The WTC was born as well in the stories of Mississippi communities like McComb, Philadelphia, Sumner--places where community leaders have faced their troubled histories head on, through authentic stories that create genuine human connection, deeper than the programming that creates false hierarchies of human value. It has grown and deepend in work in over twenty-five states across the country, most recently in a three-year initiative to support the healing, reckoning, and repair of enslaved and enslaver descendants of Arlington House, most well-known as the plantation/slave-labor camp of Robert E. Lee.

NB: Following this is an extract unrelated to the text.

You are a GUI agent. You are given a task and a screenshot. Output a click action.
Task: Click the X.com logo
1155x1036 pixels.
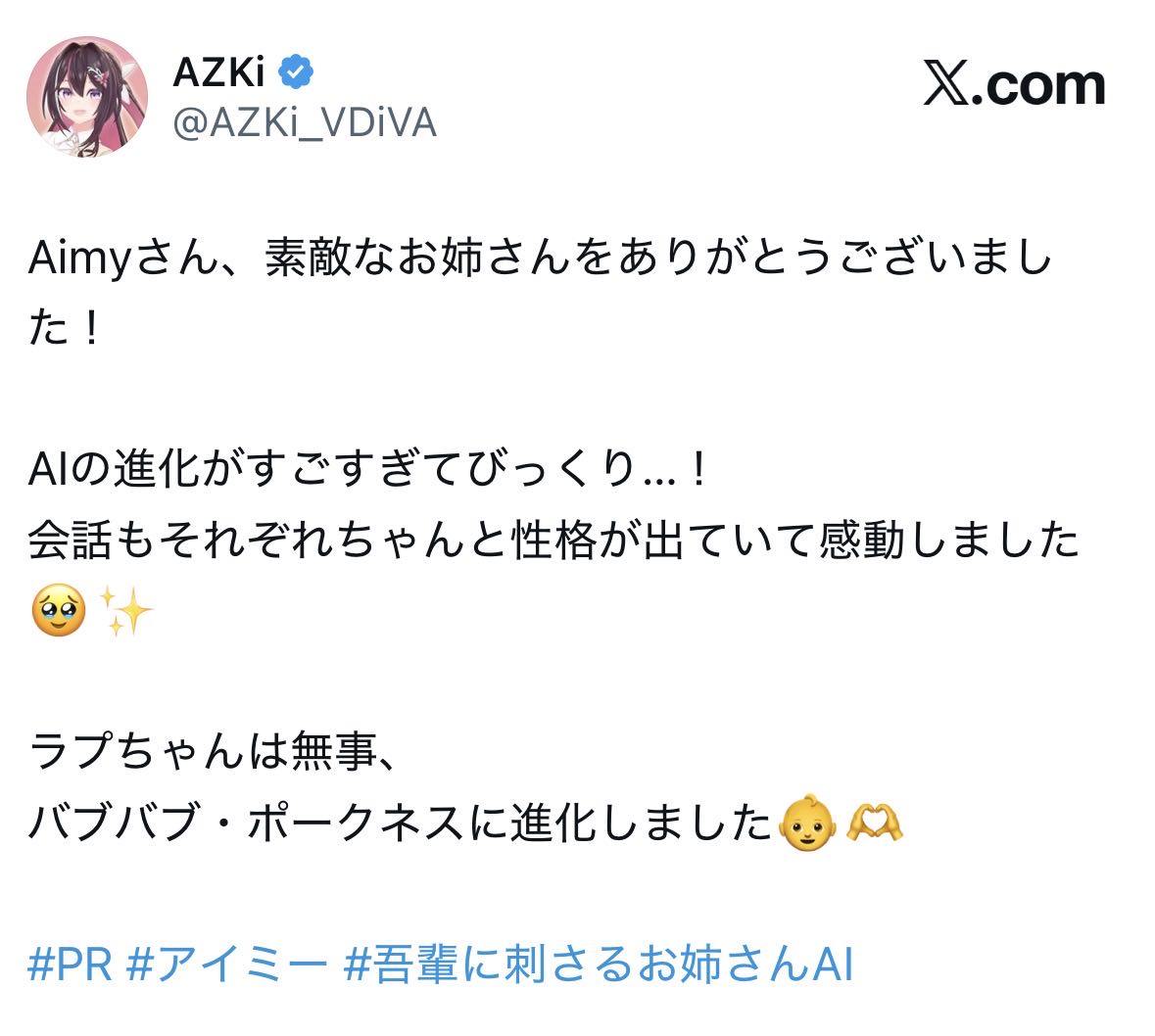[x=1014, y=86]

This Arlington House Descendants Family Circle, in its first inclusive family reunion in over 160 years, in April 2023, offered a vision of a re-imagined understanding of kinship and interdependence which marks a path forward in polarized times.  We are all more inter-related and inter-connected than we know or appreciate and we all share a desire to imagine and create a new world where our children are free, happy, supported, and secure.

​

The organizations that are a part of the WTC all seek to foster healing and equity and use the power of story, the cultivation of empathy, the telling of hard truths, and the repair of harm in service to a better world.  We wed the latest in advancements in neuroscience, psychology, and history with the deep and ancient wisdom of indigenous cultures who have shaped all of us. 

​

Together, we have created a bricolage of the most effective approaches and tested them in collaboration with community leaders from all walks of life, in professional organizations from a variety of sectors, with all age groups. Forged in those experiences, we have decades of collective practical knowledge about how theoretical and philosophical ideas work practically, effectively, and sustainably in local communities and in organizations across sectors.  Our “secret sauce,” then are the leaders with whom we have worked, who show us what is helpful and how to best serve them as they move forward.